We tend to eat the same volume of food every day. If you try to lose weight by reducing the volume of food that you eat, you are setting yourself up for failure. You need to eat the same amount of food that you’re used to but choose lower calorie foods.
The calorie density of an apple is 0.40, but the caloric density of a slice of apple pie is 2.60. You would have to eat six apples to get the same number of calories that are in one slice of pie. You would be very full after eating half a dozen apples, but might still be hungry after eating a slice of pie.
Another way to think of this is how much water is in your food. The more water there is, the fewer calories will be in a serving of that food.

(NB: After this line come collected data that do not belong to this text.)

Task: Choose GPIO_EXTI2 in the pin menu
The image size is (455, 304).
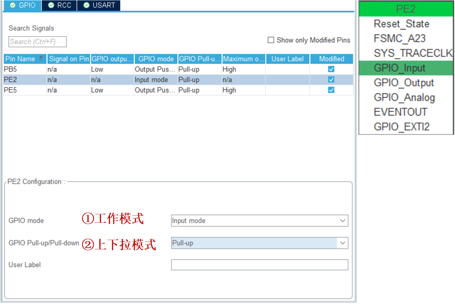Action: pyautogui.click(x=401, y=127)
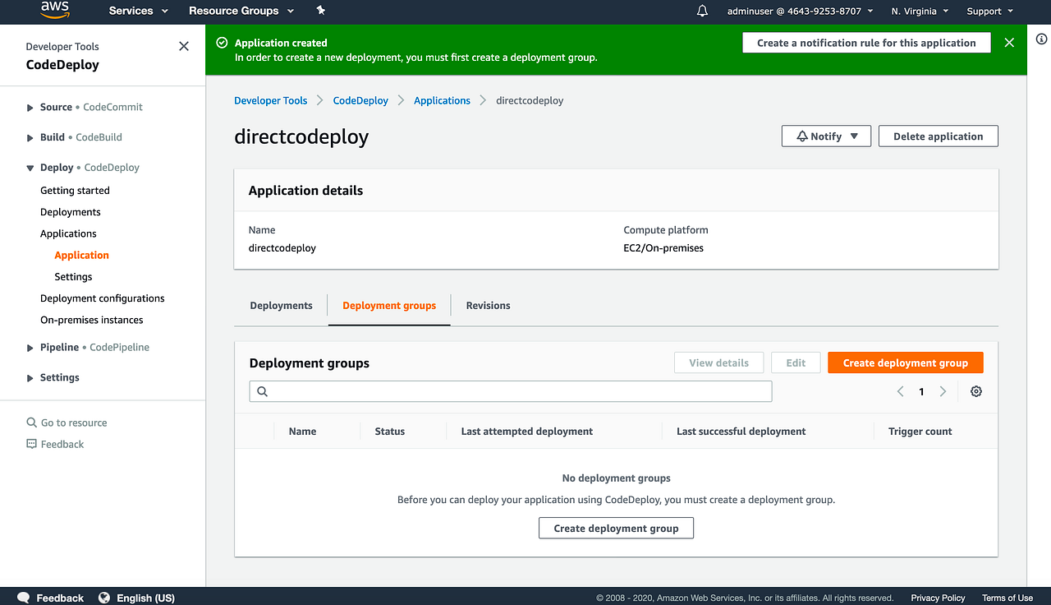Click the deployment groups search field
Viewport: 1051px width, 605px height.
tap(510, 391)

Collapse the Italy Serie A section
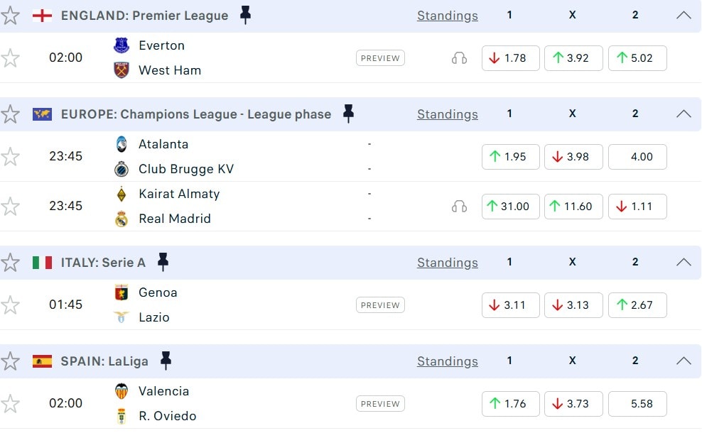[684, 262]
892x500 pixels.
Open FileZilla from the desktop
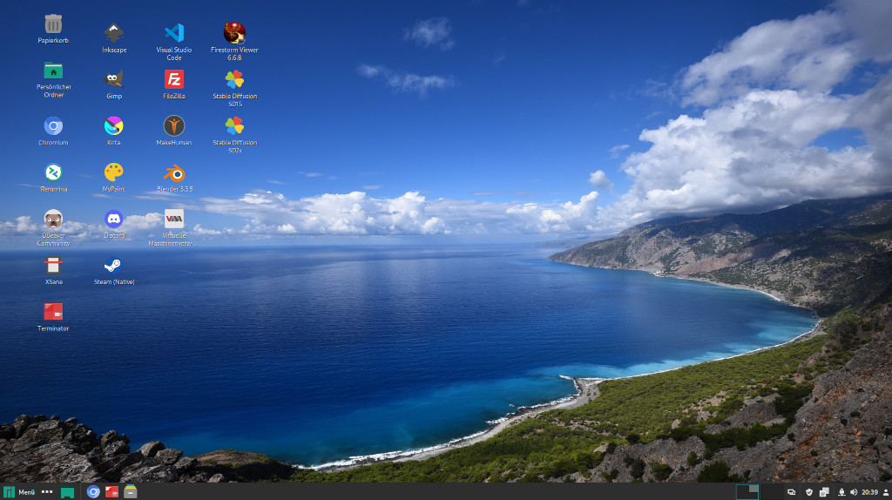(x=174, y=80)

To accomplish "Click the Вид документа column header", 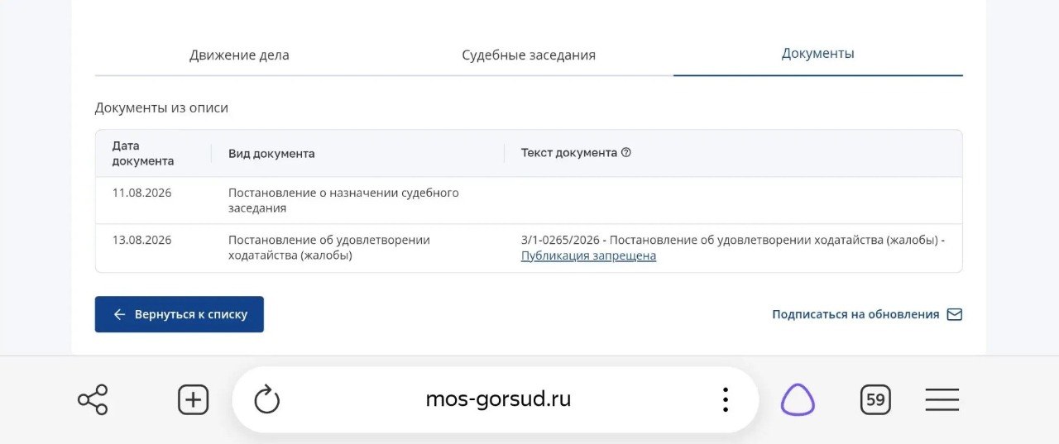I will tap(271, 154).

Drinking a glass of water will not fill you up the way that having a bowl of vegetable soup or eating a fruit salad will. If the water is bound to fiber in food, it will stay in the stomach longer while the food is being digested. Fruits and vegetables are about 90% water.
Celery, cucumbers, asparagus, strawberries, watermelon, oranges, blueberries, and green peas are very low or low-calorie density. You would expect this. However, whole-wheat spaghetti is also a low-calorie density food. Does that surprise you?
Likewise, granola bars, almonds, and hard pretzels are higher density (they have no water in them and will not leave you feeling full).
It’s not just huge portions that are leading to our obesity epidemic. Specifically, it’s significant portions of very calorically dense foods. You can eat 955 spears of asparagus or six pieces of chicken pot pie for the same number of calories.